In the middle where he stood was the kitchen. He looked for photos of   family or friends, but there were none on show. No knickknacks had pride   of place on the pleasantly scuffed bench. It was almost as though she   was on holidays rather than living in the place. He wasn't sure what to   make of that.

He glanced up. In lieu of a chandelier was a home-made mobile of the   solar system made from bent wire-hangers and string, planets made from   chocolate wrappings, balls of rubber bands, and an old squash-ball   pitted with teeth marks. He'd asked for insight and he'd been given a   fanciful, inventive, dynamic mind. No surprise there.

He counted. No Pluto. Poor Pluto. He was in, then suddenly one day he   was out.

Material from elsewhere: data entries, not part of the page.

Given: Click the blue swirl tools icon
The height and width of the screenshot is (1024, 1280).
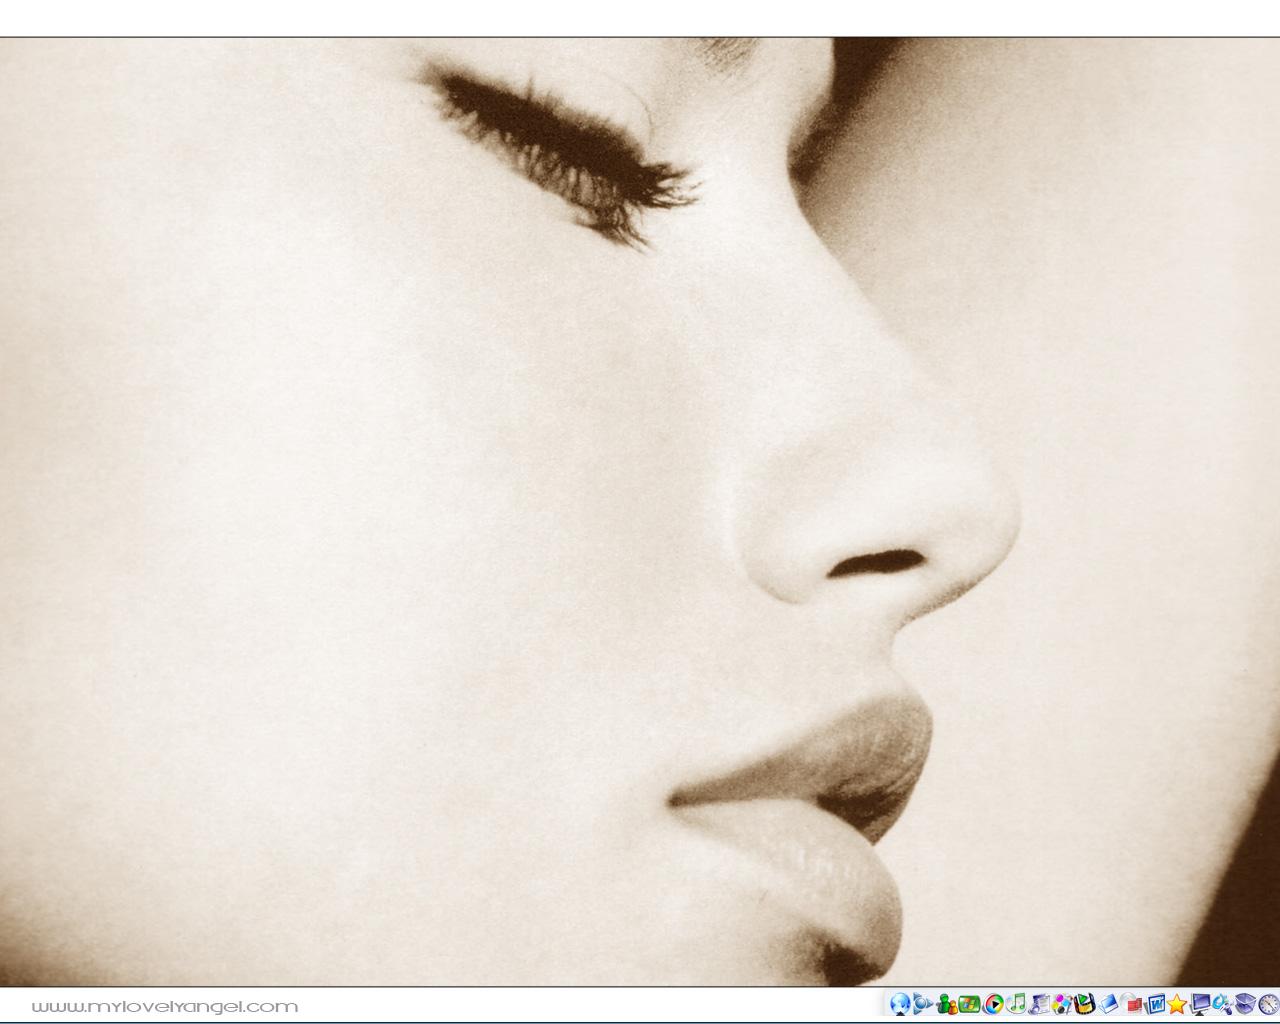Looking at the screenshot, I should pos(1223,1004).
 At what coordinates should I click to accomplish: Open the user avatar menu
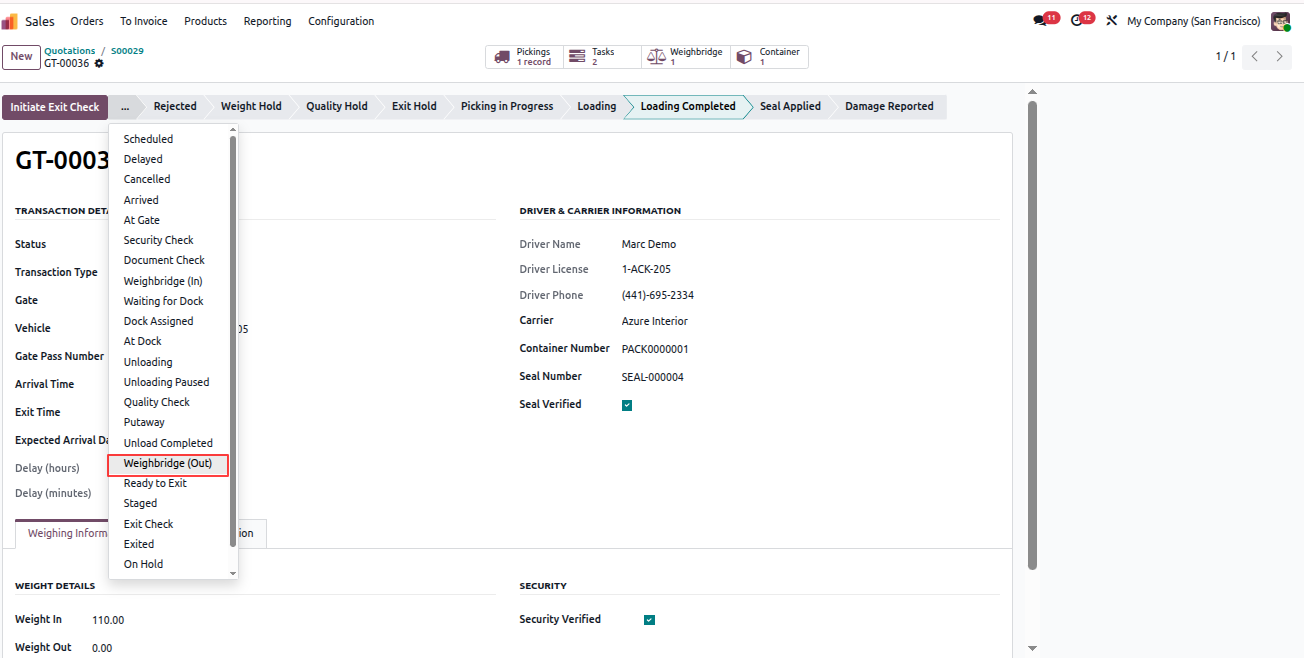(1280, 21)
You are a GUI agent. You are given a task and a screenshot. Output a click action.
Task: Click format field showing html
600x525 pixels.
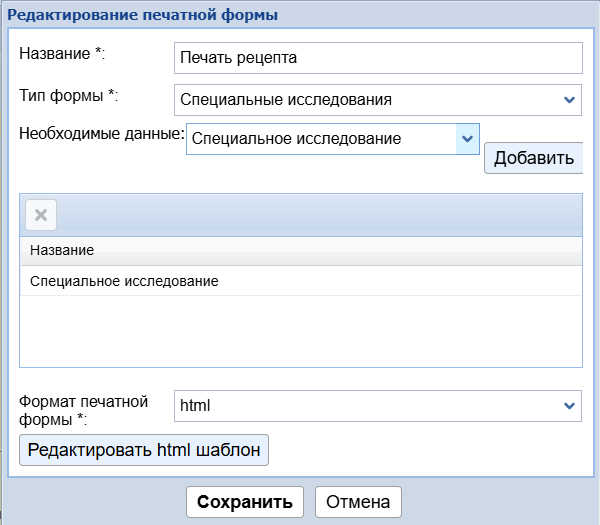coord(365,406)
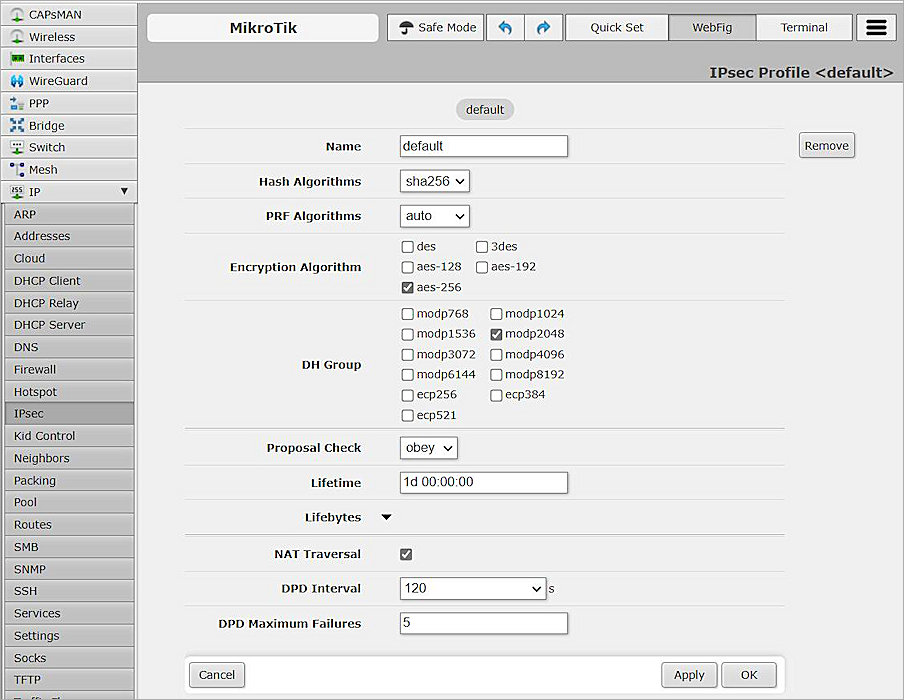
Task: Open the WireGuard sidebar icon
Action: click(x=17, y=81)
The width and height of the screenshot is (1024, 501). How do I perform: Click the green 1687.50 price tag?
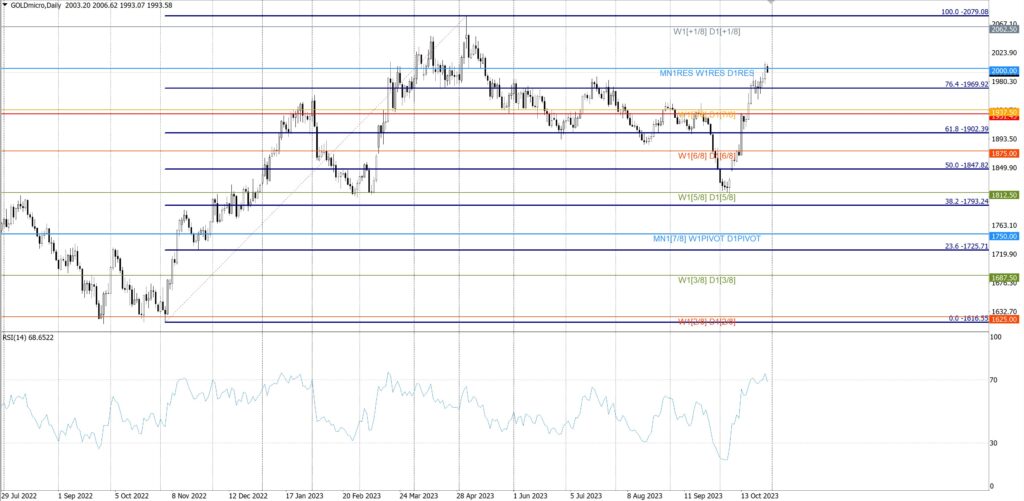(x=1003, y=277)
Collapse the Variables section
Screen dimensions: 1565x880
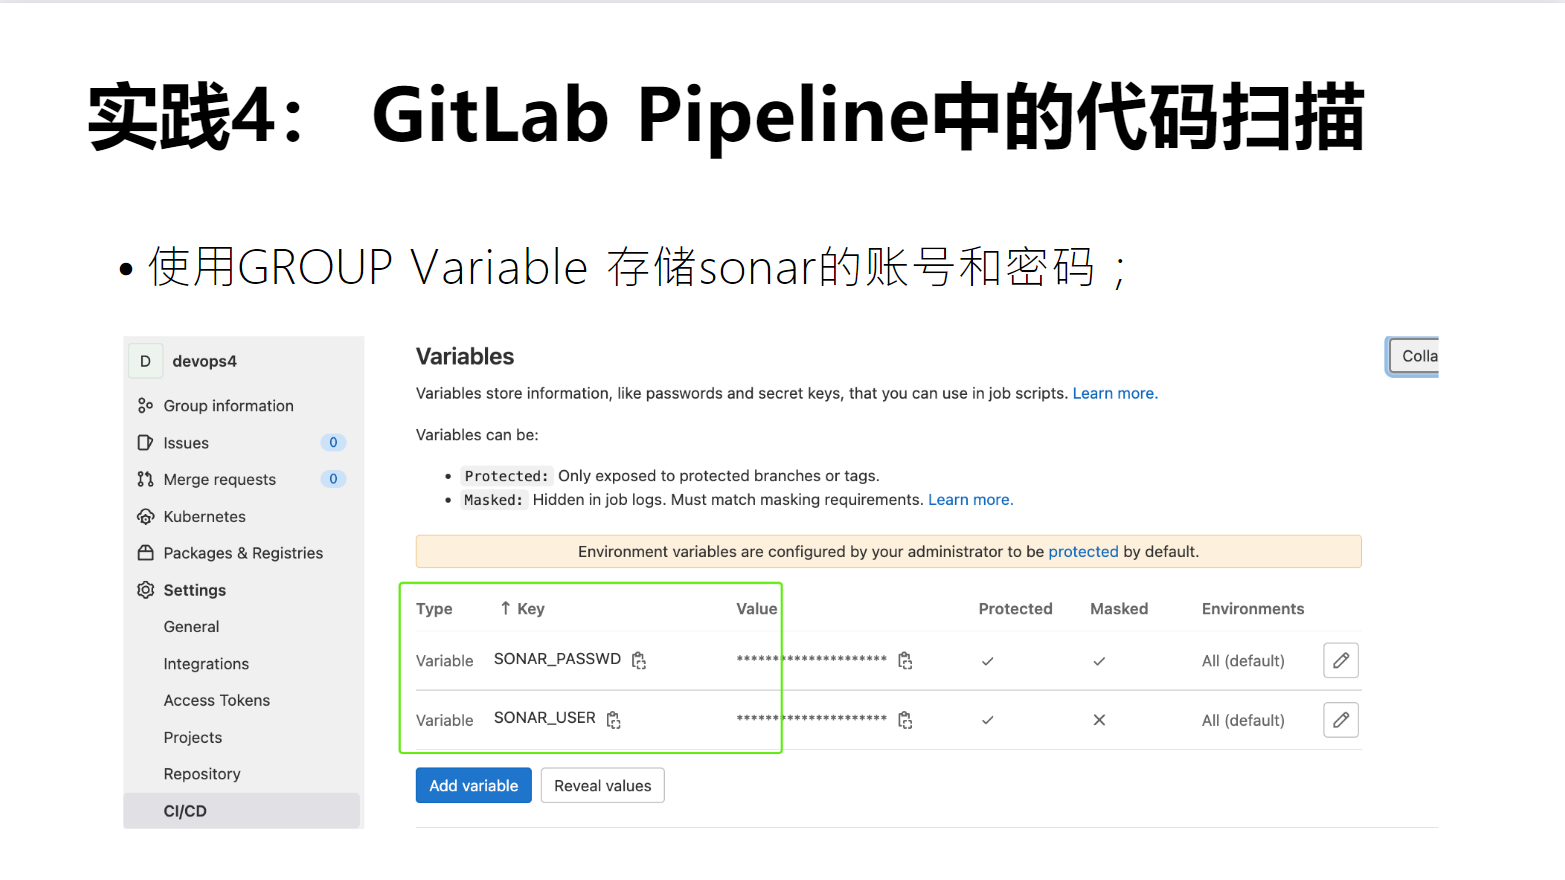click(x=1413, y=356)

Cameron felt an affinity with the little guy. He only hoped   Pluto was out there in the universe, kicking butt and taking names.                       
       
           



       

'Found it!' Rosalind called out from deep in the other end of the caravan.

In the bathroom, perhaps? He took a step in that direction, and out of   the shadows a face peered back at him. Against one wall rested a   life-size cardboard cut-out of a musclebound actor in a wetsuit. And   just like that all the good the single pillow on her bed had done to his   ego was wiped out. By a piece of cardboard.

He stepped back into the relative safety of the more conservatively   decorated kitchen. His head brushed against something. He turned and   came face to face with a line of string, over which had been hung a   collection of skimpy lace underwear, quite different from the   androgynous knickers she'd had on under her layers upon layers of   clothing the other night.

He swallowed hard, wondering just what she might or might not be wearing   under her diaphanous dress. The answer would be his for the taking if   he wanted it, of that he was sure. And try as he might he couldn't   imagine a situation in which he would not.

Before he had the chance to interpret the thought, Rosie appeared from   the other end of the van, pinning the back on a dangly earring at her   left lobe, saw where he was standing and came to a screeching halt. And   blushed.

It wasn't even the loveliness of the blush that got him deep in his gut.   It was the fact that, even after he'd already seen every inch of her   beneath the underwear, she still managed to blush at all.

Their eyes caught. And locked. Her sparkling grey depths were warm,   questioning, unguarded as always. But this time he felt like he was   teetering on the edge of a most important discovery, when she closed her   eyes and spun away, and it was gone.